Today, the House considered legislation providing a one-year delay in a scheduled reduction in Medicare payments for physicians. This is the latest in delays in the reductions Congress has passed ever since 1997 when Congress changed the formula for Medicare reimbursements. The reductions, passed in 1997, were scheduled to go into effect in the early 2000s, but when it came time for the cuts to actually go into effect, Congress buckled under pressure from physicians, and began delaying the reductions.
The most controversial part of these "doc fixes" is the "offset," that is the spending reductions accompanying the delay in physicians reimbursements. The major offset of today's bill was to move the scheduled "sequester" cuts in Medicare up one year--from 2025 to 2024. That is right, the Congress's offset delaying a scheduled reduction in Medicare spending by assuming that a future Congress will not only abide by its promise to cut Medicare spending, but will allow the cut to go into effect one year in advance. This should be called the "Wimpy theory of budgeting," after the Popeye character who infamously promised to pay you Tuesday if you bought him a hamburger today.

=== Task directions ===
Rewrite the passage on the Medicare physician payment delay, beginning at the words "The most controversial" and stopping after "a hamburger today.", with "Tuesday" changed to "Thursday".

=== Records shown ===
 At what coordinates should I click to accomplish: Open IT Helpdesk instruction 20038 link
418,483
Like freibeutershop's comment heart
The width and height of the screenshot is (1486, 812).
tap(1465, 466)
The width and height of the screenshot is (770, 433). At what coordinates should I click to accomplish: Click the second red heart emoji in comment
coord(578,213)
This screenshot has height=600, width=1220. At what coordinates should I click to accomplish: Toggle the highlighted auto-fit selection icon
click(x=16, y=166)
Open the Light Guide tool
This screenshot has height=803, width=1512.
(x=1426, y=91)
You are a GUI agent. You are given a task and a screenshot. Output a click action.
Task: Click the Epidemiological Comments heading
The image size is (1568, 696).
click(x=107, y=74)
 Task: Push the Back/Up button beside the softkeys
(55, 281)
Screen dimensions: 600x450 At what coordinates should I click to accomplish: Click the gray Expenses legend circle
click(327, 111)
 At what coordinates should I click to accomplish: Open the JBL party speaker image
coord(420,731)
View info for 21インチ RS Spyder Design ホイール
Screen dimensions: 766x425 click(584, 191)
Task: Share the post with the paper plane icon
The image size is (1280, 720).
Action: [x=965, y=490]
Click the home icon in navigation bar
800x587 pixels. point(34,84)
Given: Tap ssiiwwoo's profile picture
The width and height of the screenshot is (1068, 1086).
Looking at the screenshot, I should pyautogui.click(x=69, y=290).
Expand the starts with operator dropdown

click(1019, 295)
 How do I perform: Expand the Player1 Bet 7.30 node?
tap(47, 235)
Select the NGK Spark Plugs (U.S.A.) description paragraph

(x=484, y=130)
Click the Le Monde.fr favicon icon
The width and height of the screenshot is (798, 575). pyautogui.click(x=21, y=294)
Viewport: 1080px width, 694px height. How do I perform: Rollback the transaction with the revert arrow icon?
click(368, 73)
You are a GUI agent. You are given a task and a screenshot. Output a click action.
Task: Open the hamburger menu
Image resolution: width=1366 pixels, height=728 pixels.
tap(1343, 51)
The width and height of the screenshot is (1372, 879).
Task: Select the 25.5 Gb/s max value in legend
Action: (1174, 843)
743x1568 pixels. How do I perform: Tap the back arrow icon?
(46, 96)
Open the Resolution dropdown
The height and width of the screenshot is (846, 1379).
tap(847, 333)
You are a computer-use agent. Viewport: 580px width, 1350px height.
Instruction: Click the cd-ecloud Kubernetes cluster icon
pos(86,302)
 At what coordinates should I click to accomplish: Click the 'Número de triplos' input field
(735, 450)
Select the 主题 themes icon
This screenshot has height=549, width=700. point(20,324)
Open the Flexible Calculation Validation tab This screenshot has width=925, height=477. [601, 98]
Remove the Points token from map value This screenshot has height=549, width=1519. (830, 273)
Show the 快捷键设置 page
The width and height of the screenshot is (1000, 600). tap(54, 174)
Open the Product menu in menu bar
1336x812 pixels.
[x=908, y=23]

=== Answer to the exercise ===
The most controversial part of these "doc fixes" is the "offset," that is the spending reductions accompanying the delay in physicians reimbursements. The major offset of today's bill was to move the scheduled "sequester" cuts in Medicare up one year--from 2025 to 2024. That is right, the Congress's offset delaying a scheduled reduction in Medicare spending by assuming that a future Congress will not only abide by its promise to cut Medicare spending, but will allow the cut to go into effect one year in advance. This should be called the "Wimpy theory of budgeting," after the Popeye character who infamously promised to pay you Thursday if you bought him a hamburger today.